The mechanisms whereby HTW exerts negative effects on type 2 diabetes risk are not entirely clear. Putative mechanisms include increased visceral fat8, which together with liver accumulation of fat could promote hepatic TG secretion as well as insulin resistance. It is believed to involve altered hepatic free fatty acid metabolism, altered adipokine release from visceral fat26, as well as various hormonal disturbances27. In conjunction with visceral fat, liver fat accumulation might also induce both hypertriglyceridemia as well as insulin resistance28. Furthermore, in the current study, a higher incidence of type 2 diabetes was more common among FDR of patients with type 2 diabetes with higher WC regardless of TG. Even though the explanation for these phenomena remain to be elucidated, it can be related to the patterns of visceral fat accumulation as well as adipose tissue distribution29.

The present study had several strengths and limitations.
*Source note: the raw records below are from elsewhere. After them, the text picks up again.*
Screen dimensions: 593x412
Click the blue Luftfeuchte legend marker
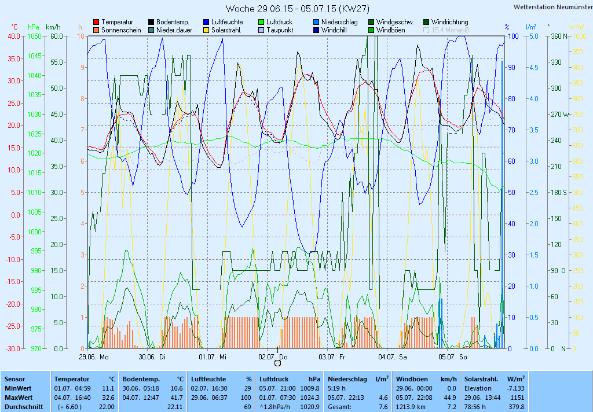coord(206,22)
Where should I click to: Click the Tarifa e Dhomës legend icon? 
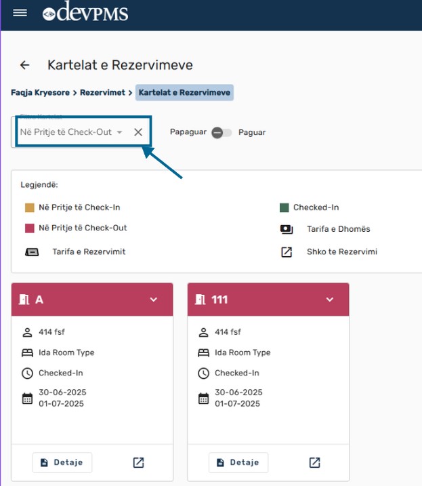click(287, 229)
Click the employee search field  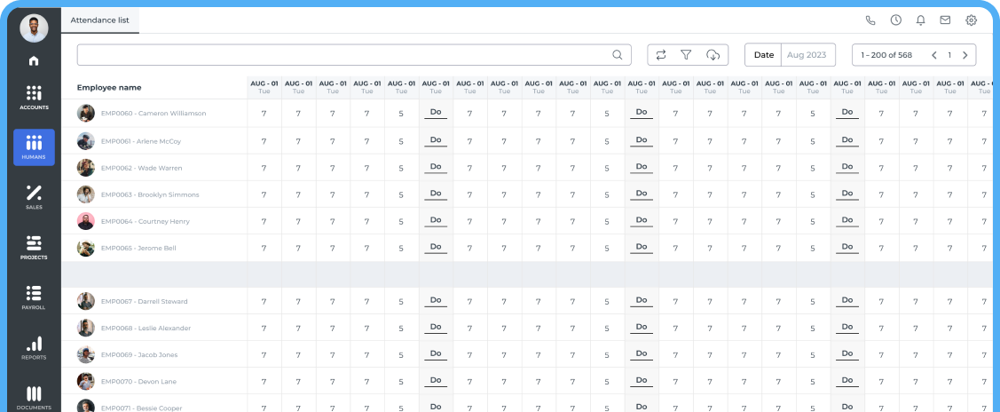346,55
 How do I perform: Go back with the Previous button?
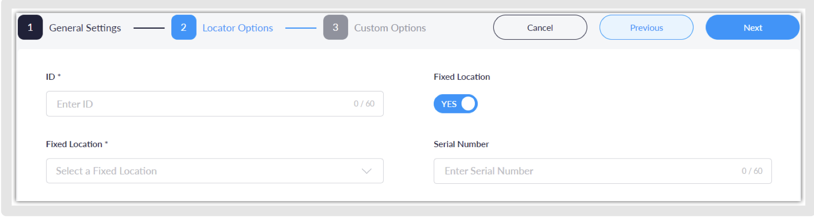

The strengths include the use of a sample consisting of men and women, carrying out standard OGTT, information on potential determinants of type 2 diabetes and using the direct measurements of the anthropometric indices rather than self‐reported data. Our database is one of the few that followed FDR of patients with type 2 diabetes, thereby enabling us to simultaneously control the genetic factors that might predict type 2 diabetes. The present study is also the only one in which the HTW phenotype was measured for the evaluation of the risk of developing type 2 diabetes over a 7‐year period among a FDR of patients with type 2 diabetes population. In terms of our definition of incidence type 2 diabetes, some selection bias might be present, as participants who attend for screening might have been more likely to be tested and consequently diagnosed as having type 2 diabetes. Thus, participants with type 2 diabetes who had lower risk might have been missed through lack of testing. Although at follow up, non‐attendees in the entire population did not differ from attendees according to major risk factors for progression to type 2 diabetes, approximately 37% of participants dropped out during the study period, and this can limit the interpretation of the findings. We did not carry out gender‐specific analyses, because there were too few events in some subgroups to calculate stable risk estimates, and we used sex as an adjustment factor in all analyses. The current findings were drawn from a study population with FDR of patients with type 2 diabetes and, therefore, the results might not be generalized to all populations. However, it is necessary to validate the association of HTW phenotype and type 2 diabetes in other populations. However, the present study is meaningful as a first study to clarify the relationship between HTW and incident type 2 diabetes among an Iranian population of FDR of patients with type 2 diabetes.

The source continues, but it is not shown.